Hi! How one can read files in the libsvm
format in Julia? The LIBSVM.jl
package seems to implement only algorithms. My current solution would be to read the file in python, save it in other format and then load it into Julia, but that’s a bit of an overkill for such a basic task.
1 Like
Following is a naive implementation I’ve made to read libsvm format.
It’s not high performance but proved suitable for my needs: parsing the Yahoo Laerning to Rank Challenge Set1 train data takes about 2 mins (~ 475 000 observations, 700 columns).

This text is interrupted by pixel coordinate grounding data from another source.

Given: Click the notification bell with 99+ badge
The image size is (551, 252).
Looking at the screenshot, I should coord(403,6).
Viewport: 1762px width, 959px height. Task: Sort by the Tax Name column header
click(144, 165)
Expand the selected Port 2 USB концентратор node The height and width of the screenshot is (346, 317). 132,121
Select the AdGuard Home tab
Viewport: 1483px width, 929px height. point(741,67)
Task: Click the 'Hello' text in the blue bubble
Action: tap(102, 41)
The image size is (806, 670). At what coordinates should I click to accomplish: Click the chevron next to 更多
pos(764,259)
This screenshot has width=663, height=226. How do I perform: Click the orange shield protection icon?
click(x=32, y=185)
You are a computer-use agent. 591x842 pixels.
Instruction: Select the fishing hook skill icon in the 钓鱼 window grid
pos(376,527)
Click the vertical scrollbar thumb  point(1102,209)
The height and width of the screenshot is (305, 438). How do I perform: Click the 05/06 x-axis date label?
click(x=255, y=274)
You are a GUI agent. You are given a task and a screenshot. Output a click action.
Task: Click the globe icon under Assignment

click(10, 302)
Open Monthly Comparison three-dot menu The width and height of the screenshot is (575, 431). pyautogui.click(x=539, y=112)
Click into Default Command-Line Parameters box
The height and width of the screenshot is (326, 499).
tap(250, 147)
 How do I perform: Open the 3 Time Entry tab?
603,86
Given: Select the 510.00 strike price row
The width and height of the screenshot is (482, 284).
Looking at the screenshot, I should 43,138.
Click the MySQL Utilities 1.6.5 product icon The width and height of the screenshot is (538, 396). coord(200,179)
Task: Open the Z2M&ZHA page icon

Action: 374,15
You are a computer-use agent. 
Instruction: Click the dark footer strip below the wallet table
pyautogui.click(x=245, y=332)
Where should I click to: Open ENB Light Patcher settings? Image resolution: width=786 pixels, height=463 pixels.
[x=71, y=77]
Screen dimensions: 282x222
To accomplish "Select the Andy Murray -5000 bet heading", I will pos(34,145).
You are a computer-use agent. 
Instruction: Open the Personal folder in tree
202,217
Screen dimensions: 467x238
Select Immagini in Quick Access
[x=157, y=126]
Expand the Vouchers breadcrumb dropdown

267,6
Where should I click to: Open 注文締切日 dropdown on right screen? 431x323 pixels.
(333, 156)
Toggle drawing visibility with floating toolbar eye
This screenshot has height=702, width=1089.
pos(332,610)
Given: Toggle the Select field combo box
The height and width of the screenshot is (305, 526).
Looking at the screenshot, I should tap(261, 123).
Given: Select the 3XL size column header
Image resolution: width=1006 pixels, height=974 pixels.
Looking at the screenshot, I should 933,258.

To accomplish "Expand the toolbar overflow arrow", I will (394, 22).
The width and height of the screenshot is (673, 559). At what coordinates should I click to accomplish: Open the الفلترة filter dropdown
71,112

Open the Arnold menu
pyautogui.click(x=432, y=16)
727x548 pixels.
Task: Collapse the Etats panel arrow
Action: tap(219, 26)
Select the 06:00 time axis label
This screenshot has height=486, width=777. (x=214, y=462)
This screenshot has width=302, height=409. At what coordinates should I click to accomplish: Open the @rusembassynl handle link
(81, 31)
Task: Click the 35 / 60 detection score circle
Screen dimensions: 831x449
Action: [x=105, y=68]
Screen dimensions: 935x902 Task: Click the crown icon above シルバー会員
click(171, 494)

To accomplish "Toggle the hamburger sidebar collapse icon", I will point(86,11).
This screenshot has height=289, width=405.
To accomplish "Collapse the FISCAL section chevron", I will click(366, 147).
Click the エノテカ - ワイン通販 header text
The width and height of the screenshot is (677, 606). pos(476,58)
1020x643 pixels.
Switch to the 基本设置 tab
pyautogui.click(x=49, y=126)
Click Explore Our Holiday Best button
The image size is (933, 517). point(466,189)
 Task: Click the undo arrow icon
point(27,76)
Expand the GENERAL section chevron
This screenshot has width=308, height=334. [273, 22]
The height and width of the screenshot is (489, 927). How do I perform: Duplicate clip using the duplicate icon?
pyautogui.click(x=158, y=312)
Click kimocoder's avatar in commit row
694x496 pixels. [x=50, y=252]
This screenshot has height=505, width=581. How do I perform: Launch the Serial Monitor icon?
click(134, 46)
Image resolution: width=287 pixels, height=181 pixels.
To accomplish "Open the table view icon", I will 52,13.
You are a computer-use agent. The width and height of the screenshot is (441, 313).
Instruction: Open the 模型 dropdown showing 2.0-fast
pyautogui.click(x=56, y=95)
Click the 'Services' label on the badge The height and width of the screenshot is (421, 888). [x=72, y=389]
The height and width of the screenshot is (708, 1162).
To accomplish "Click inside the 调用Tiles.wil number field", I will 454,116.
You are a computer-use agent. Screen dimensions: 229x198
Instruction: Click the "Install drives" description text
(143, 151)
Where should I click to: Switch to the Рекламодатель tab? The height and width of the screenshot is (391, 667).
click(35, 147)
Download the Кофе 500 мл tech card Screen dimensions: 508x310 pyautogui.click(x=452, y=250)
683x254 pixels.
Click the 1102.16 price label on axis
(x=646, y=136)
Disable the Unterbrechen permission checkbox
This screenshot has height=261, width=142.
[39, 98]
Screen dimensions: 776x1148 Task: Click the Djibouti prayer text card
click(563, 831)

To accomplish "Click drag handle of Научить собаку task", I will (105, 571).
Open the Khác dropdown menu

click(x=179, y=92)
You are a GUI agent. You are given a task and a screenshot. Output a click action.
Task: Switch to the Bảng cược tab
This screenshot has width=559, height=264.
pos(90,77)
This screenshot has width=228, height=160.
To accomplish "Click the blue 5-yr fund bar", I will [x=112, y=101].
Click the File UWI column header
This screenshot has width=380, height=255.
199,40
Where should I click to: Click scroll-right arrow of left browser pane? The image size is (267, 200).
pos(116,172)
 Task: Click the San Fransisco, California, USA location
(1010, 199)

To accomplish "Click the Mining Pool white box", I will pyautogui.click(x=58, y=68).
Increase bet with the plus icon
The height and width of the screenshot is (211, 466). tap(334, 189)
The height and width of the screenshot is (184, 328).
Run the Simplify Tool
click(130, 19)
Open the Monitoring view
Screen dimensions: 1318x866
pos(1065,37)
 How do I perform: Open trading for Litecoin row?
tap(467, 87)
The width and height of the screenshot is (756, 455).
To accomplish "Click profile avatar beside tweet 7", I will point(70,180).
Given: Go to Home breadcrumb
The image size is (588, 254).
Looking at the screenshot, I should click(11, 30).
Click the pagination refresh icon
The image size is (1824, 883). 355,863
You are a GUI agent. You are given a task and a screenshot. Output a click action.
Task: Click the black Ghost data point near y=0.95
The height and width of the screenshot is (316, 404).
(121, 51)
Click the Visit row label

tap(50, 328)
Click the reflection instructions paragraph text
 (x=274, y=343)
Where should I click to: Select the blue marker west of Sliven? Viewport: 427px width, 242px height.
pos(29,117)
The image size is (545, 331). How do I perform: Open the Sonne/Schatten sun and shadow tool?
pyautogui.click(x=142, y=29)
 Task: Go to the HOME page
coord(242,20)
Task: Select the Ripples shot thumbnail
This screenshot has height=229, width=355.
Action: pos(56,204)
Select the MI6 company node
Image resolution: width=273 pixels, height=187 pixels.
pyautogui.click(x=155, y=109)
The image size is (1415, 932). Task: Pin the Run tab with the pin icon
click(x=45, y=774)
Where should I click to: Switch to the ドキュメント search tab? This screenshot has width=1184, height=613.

Note that It returns a dense matrix, not a sparse one:
function read_libsvm(raw::Vector{UInt8}; has_query=false)
io = IOBuffer(raw)
lines = readlines(io)
nobs = length(lines)
nfeats = 0 # number of features
y = zeros(Float64, nobs)
if has_query
offset = 2 # offset for feature idx: y + query entries
q = zeros(Int, nobs)
else
offset = 1 # offset for feature idx: y
end
vals = [Float64[] for _ in 1:nobs]
feats = [Int[] for _ in 1:nobs]
for i in eachindex(lines)
line = lines[i]
line_split = split(line, " ")
y[i] = parse(Int, line_split[1])
has_query ? q[i] = parse(Int, split(line_split[2], ":")[2]) : nothing
n = length(line_split) - offset
lfeats = zeros(Int, n)
lvals = zeros(Float64, n)
@inbounds for jdx in 1:n
ls = split(line_split[jdx+offset], ":")
lvals[jdx] = parse(Float64, ls[2])
lfeats[jdx] = parse(Int, ls[1])
lfeats[jdx] > nfeats ? nfeats = lfeats[jdx] : nothing
end
vals[i] = lvals
feats[i] = lfeats
end
x = zeros(Float64, nobs, nfeats)
@inbounds for i in 1:nobs
@inbounds for jdx in 1:length(feats[i])
j = feats[i][jdx]
val = vals[i][jdx]
x[i, j] = val
end
end
if has_query
return (x=x, y=y, q=q)
else
return (x=x, y=y)
end
end
1 Like
Thanks! So does it mean that there is indeed no dedicated package for this?
Correct, at least I’m not aware of any dedicated package.
I think that the above function could be polished a little and added into LIBSVM, or even adapted into a dedicated lightweight package within JuliaIO · GitHub.